// ai research

All signals tagged with this topic

AI's Role in Mathematics Reshapes Professional Identity

Twenty leading mathematicians at the 2026 ICM describe how AI is shifting their discipline from proof-discovery toward higher-order abstraction and verification. Pure mathematics may increasingly focus on asking better questions rather than solving them. These mathematicians are repositioning themselves as architects of AI's mathematical reasoning rather than defending against it—a posture that reflects broader institutional confidence. Fields with strong credibility structures (peer review, formalized knowledge) are absorbing AI as a labor multiplication tool. This dynamic will likely widen credentialization gaps: mathematicians fluent in AI-augmented workflows will shape how AI systems reason, while those who resist may find their work absorbed into training pipelines upstream.

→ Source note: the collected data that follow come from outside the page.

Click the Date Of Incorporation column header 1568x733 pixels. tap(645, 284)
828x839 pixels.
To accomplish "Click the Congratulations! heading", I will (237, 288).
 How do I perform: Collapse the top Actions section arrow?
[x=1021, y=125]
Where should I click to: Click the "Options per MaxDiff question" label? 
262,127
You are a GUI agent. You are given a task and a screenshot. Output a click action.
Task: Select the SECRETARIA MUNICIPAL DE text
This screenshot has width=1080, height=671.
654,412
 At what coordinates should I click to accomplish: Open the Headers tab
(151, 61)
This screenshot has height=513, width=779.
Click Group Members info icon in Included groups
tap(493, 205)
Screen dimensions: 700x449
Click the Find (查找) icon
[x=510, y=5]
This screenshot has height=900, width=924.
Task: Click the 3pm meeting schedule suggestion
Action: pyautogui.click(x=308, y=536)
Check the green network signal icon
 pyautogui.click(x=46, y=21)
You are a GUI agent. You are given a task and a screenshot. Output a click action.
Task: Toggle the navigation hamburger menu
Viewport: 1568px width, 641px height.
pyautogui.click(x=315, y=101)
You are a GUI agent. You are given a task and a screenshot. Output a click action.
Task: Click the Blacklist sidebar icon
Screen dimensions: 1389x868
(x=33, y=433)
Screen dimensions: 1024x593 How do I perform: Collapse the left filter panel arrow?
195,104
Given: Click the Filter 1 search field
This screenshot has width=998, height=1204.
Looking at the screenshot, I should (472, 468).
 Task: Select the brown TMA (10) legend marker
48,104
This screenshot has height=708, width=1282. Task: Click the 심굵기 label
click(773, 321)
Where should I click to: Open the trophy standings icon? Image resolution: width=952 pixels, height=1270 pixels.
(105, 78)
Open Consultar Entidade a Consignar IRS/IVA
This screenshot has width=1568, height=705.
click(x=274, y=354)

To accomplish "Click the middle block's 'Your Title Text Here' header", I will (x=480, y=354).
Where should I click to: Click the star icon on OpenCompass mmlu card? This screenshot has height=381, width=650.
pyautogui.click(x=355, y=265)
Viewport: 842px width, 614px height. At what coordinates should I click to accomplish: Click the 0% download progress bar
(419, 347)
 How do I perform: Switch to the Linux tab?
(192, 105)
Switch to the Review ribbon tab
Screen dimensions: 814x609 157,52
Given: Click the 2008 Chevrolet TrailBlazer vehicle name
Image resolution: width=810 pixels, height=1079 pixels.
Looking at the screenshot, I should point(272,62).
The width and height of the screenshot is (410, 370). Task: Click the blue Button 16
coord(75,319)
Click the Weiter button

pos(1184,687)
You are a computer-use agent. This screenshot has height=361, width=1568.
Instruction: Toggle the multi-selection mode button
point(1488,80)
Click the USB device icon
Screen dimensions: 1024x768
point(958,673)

AI Companies Are Closing Off Academic Research

Major AI labs are hiring top researchers away from universities with agreements that restrict publication and public scrutiny, effectively privatizing work that was previously peer-reviewed and openly debated. This creates a structural problem: the researchers best positioned to audit AI safety and performance are now contractually prevented from doing so, while companies control what gets published about their own systems. The shift also disadvantages academic institutions that can't compete on salary, concentrating both talent and knowledge toward a handful of private players.

OpenAI's AI Solves 80-Year Math Conjecture Through Brute Force

OpenAI's model didn't reason its way through the Erdős conjecture—it found a counterexample by exhaustively exploring combinatorial space. Raw compute outpaced human intuition on a problem that rewards computational depth over conceptual novelty. This marks the current limit of AI capabilities: machines excel at optimization and search-space problems, but claims about general mathematical reasoning or novel theory-building remain unproven.